Data for the task START

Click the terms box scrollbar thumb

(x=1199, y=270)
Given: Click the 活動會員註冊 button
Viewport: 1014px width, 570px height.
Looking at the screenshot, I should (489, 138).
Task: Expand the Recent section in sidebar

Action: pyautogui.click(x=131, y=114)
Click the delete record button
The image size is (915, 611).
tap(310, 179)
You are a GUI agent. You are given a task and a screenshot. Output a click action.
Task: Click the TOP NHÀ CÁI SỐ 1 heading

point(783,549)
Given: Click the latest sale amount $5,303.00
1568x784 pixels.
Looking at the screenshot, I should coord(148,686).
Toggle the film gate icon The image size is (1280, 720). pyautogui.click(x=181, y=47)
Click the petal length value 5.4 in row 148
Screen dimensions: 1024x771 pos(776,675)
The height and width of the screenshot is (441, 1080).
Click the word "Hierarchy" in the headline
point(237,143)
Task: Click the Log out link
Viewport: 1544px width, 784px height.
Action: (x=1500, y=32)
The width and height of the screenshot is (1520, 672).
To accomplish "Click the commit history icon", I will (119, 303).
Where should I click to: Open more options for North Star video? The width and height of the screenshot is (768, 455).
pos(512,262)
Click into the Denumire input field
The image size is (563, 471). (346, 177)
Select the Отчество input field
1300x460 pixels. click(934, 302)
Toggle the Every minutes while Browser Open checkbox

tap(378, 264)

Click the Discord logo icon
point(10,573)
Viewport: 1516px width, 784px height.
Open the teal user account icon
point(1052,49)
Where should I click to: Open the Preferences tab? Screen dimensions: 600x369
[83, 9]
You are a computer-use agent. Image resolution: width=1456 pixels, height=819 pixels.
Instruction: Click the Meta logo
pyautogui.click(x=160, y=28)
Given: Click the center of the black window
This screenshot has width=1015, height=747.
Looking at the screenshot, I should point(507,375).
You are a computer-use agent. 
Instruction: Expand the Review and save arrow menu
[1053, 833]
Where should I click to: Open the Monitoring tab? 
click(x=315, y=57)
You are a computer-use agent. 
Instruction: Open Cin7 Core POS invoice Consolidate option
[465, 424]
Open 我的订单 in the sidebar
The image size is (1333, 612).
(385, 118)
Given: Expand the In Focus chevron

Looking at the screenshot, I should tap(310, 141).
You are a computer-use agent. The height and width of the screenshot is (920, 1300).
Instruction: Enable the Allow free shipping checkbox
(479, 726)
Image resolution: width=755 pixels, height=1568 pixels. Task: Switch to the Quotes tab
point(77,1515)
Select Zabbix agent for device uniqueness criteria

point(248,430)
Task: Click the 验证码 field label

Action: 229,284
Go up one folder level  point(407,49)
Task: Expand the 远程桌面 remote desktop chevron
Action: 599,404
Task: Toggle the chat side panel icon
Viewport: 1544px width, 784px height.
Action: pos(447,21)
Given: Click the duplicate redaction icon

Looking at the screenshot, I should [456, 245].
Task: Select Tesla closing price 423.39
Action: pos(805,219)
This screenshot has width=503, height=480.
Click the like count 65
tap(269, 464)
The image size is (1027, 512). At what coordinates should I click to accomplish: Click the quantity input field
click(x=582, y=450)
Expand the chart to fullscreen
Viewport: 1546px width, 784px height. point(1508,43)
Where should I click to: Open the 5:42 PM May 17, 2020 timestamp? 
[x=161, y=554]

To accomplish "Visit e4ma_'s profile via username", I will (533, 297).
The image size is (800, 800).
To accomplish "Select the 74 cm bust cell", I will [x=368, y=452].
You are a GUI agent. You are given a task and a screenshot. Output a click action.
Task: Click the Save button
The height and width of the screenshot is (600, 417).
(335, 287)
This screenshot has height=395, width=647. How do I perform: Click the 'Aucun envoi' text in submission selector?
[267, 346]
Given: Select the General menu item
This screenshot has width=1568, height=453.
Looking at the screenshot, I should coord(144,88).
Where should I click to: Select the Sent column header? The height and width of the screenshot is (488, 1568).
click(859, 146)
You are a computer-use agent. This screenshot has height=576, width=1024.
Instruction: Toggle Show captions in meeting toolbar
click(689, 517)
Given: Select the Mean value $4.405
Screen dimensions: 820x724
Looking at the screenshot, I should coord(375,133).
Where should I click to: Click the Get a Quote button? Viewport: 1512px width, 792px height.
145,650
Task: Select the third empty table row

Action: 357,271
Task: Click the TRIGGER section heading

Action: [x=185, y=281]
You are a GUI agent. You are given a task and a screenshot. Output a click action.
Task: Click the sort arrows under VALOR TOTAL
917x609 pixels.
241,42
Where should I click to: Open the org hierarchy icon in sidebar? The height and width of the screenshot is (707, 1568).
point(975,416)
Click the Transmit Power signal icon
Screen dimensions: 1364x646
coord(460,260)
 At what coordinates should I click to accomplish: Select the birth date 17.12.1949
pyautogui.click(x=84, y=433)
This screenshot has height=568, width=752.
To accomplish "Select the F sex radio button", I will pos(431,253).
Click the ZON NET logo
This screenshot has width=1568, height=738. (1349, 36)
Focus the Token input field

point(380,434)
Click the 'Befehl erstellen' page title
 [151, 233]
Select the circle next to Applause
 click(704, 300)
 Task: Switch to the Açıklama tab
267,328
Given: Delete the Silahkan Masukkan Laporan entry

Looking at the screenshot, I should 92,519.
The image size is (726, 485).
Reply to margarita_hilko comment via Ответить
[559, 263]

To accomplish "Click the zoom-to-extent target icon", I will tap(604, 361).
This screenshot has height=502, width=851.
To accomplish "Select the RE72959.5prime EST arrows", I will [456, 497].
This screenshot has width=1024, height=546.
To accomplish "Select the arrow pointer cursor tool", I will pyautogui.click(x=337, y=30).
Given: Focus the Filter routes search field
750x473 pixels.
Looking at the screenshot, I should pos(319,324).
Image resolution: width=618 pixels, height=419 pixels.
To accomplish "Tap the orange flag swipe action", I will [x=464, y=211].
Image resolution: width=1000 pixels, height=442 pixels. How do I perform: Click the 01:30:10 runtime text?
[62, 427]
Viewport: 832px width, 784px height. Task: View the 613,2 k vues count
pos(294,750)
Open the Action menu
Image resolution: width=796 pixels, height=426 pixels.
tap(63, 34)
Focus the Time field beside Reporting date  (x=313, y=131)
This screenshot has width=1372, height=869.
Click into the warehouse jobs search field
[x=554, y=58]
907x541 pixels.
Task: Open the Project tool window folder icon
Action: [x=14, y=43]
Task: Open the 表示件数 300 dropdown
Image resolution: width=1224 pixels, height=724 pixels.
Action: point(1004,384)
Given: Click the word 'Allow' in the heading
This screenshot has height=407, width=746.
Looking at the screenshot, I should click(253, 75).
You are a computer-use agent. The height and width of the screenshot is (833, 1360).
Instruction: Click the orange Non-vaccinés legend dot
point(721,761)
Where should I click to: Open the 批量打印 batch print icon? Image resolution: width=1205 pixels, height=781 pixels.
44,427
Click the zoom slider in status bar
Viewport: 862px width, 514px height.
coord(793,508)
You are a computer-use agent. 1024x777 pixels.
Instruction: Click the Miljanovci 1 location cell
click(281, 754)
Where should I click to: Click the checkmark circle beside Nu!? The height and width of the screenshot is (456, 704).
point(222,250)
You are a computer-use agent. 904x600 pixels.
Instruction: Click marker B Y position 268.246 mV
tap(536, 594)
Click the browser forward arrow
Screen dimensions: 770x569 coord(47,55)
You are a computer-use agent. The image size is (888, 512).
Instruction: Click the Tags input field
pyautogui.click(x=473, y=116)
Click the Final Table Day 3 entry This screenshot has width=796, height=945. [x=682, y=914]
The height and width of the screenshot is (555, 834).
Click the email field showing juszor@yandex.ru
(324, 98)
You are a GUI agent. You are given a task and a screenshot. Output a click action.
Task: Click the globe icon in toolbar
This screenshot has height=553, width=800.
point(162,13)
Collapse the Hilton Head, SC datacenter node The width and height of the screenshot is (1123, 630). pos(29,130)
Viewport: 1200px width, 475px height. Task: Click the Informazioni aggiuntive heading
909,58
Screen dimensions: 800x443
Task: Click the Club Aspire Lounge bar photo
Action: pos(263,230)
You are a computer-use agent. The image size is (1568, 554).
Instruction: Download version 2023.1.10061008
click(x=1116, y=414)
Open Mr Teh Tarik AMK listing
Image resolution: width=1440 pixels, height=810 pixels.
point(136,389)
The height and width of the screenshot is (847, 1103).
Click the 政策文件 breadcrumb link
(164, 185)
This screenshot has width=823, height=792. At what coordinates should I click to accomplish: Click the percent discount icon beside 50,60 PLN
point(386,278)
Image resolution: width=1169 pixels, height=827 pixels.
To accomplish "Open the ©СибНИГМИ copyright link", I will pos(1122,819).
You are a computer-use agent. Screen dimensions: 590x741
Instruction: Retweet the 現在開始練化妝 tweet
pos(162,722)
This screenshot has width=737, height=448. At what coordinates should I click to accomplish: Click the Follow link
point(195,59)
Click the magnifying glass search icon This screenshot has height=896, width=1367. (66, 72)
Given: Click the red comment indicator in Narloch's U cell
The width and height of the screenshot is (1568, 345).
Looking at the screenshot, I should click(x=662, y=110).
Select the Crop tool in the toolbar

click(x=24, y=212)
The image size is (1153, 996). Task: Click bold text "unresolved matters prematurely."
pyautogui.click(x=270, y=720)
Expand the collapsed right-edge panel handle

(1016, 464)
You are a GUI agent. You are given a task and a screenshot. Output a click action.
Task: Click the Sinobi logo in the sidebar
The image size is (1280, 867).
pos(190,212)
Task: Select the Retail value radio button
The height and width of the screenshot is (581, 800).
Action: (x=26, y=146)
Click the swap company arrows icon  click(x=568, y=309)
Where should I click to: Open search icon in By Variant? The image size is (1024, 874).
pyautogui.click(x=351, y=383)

Data for the task END

_Assignment_
The lines that mention the word "arrows" should be pulled from the records above.

_Answer box_
Task: Click the sort arrows under VALOR TOTAL
To accomplish "Select the RE72959.5prime EST arrows", I will [456, 497].
Click the swap company arrows icon  click(x=568, y=309)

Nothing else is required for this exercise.